### Work instruction
If a line in the entries below contains "Open", copy it.

### Stored data
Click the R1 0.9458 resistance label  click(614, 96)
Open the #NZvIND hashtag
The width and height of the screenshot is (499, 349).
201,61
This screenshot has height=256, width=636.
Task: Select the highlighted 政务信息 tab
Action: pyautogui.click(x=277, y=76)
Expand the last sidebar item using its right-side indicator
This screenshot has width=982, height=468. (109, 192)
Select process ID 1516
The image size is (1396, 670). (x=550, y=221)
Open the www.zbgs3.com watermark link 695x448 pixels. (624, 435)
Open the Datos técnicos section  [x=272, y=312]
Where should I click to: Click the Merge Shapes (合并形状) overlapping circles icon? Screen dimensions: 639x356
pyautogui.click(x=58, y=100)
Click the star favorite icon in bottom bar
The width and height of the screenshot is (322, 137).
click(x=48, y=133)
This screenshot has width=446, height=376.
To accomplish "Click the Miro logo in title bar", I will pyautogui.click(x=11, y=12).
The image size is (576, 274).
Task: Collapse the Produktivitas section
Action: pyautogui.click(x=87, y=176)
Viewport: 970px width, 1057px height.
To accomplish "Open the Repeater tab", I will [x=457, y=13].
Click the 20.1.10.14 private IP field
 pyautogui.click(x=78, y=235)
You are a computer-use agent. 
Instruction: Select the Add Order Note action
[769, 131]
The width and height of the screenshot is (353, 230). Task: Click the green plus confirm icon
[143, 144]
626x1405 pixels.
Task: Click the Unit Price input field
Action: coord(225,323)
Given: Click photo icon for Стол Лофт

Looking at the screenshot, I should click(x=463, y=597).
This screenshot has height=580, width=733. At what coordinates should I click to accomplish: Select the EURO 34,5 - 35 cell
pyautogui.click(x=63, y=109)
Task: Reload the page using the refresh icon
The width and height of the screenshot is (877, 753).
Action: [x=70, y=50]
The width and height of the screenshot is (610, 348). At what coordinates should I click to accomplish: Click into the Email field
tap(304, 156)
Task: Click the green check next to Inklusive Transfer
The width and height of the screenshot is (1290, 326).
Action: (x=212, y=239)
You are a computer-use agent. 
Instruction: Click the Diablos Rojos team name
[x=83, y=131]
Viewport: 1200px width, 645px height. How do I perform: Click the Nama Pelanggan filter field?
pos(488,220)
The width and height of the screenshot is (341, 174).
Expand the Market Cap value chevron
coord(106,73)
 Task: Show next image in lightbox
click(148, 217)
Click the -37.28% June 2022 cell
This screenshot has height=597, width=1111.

### Answer section
Open the #NZvIND hashtag
Open the www.zbgs3.com watermark link 695x448 pixels. (624, 435)
Open the Datos técnicos section  [x=272, y=312]
To accomplish "Open the Repeater tab", I will [x=457, y=13].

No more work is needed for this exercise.